There is no doubt that the longer it takes to drop the kettle temp the greater the loss of hop aroma and flavor.

But once you've characterized your "end of boil" kettle temperature profile you can adjust your additions to take that into account. In your case I'd definitely delay your last two additions, and indeed consider shifting your last addition to "flame out", or at least split the aroma addition to 5 minutes and flame-out.

Imnsfho, this is one advantage an IC has over a single-pass plate or CFC. Using the latter two methods, one should consider using recirculation until the kettle temp has dropped below 140°F or so...

Cheers!
 
There is no doubt that the longer it takes to drop the kettle temp the greater the loss of hop aroma and flavor.

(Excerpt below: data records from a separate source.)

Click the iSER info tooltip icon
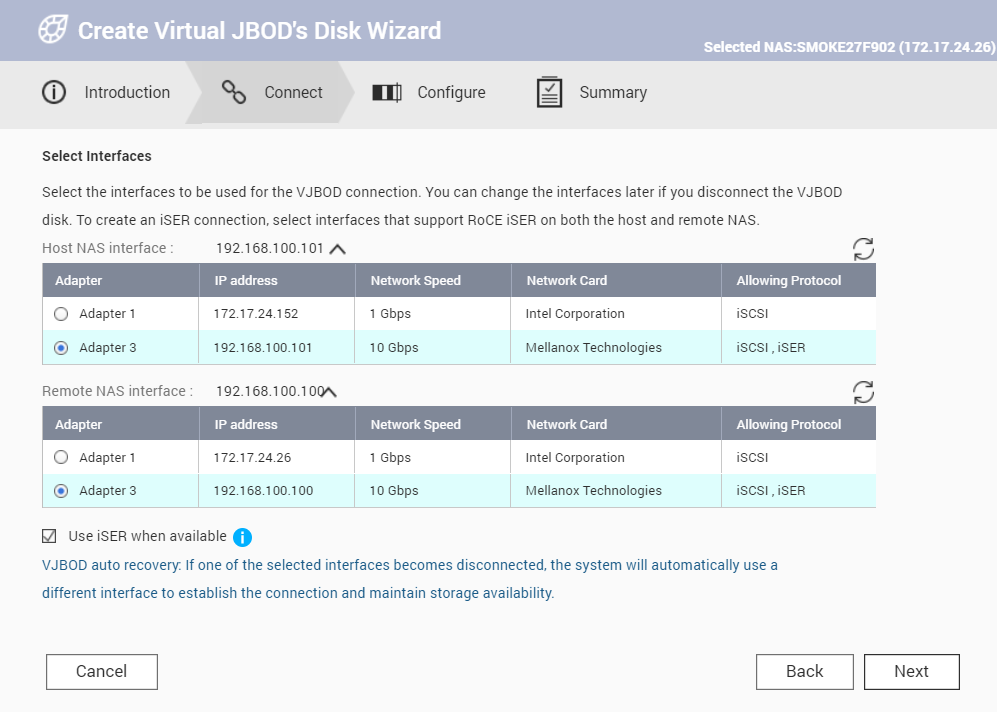(x=242, y=537)
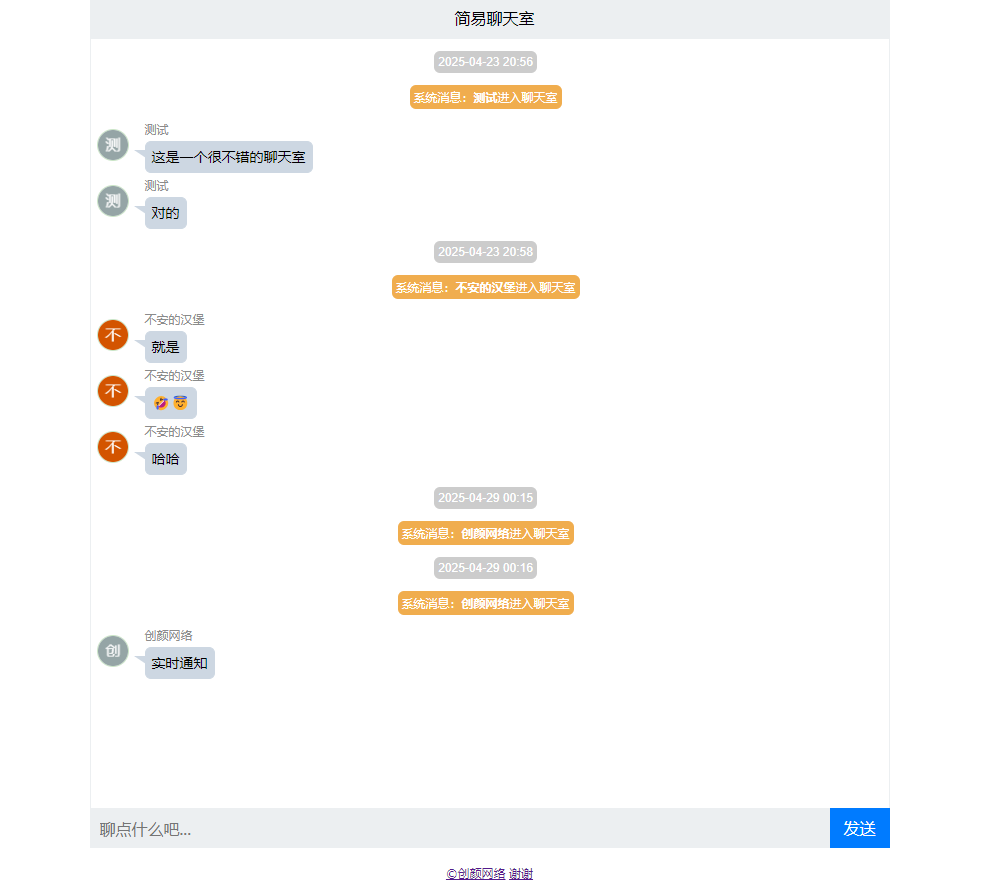Viewport: 999px width, 885px height.
Task: Click system notice 不安的汉堡进入聊天室
Action: [485, 287]
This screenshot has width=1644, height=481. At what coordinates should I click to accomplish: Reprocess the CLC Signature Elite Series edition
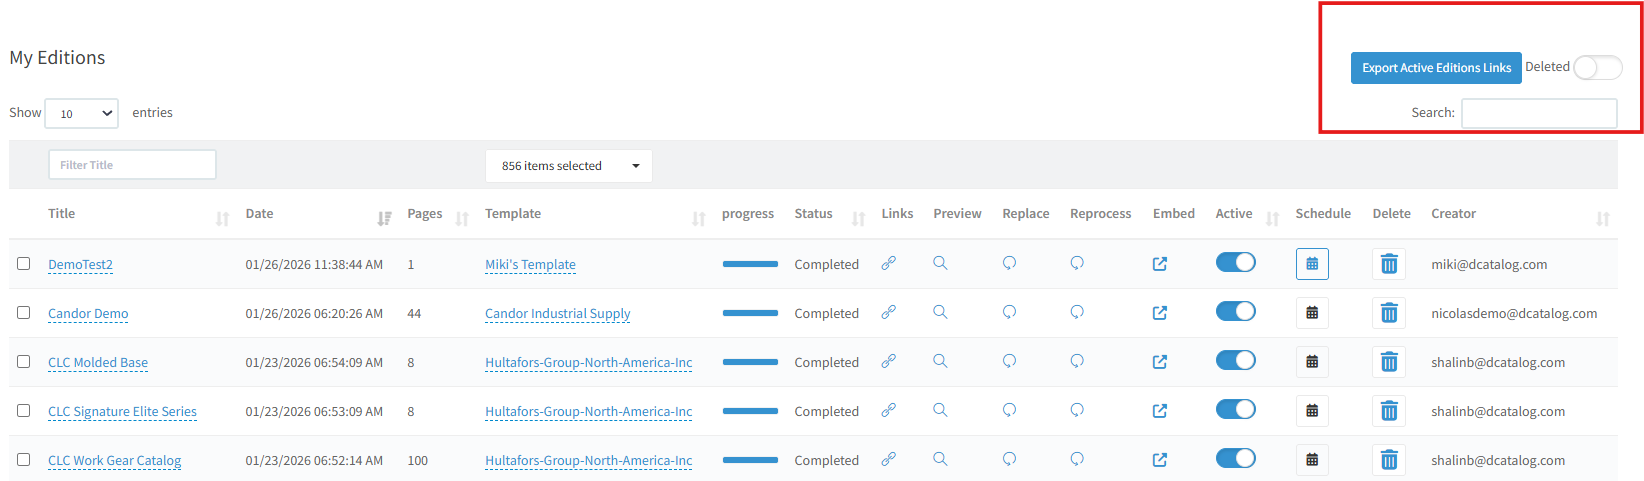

Not sure you are right. I don't know the answer, but there are a lot of experienced brewers who claim that continued steeping of the hops in the hot wort (off boiling with lid on) for up to an hour increases hop aroma and flavor.

If you use BeerSmith, when adding aroma hops (at flame-out), you also need to enter a steeping time. BeerSmith obviously thinks there is something important with it.

I suspect that the hot wort can still extract the hop oils, but since it is not boiling you don't boil the oils off, and end up with more in the wort; thus increasing aroma.

It does not affect bittering. You need the boiling wort to isomerize the bittering compounds to get them to combine with the wort.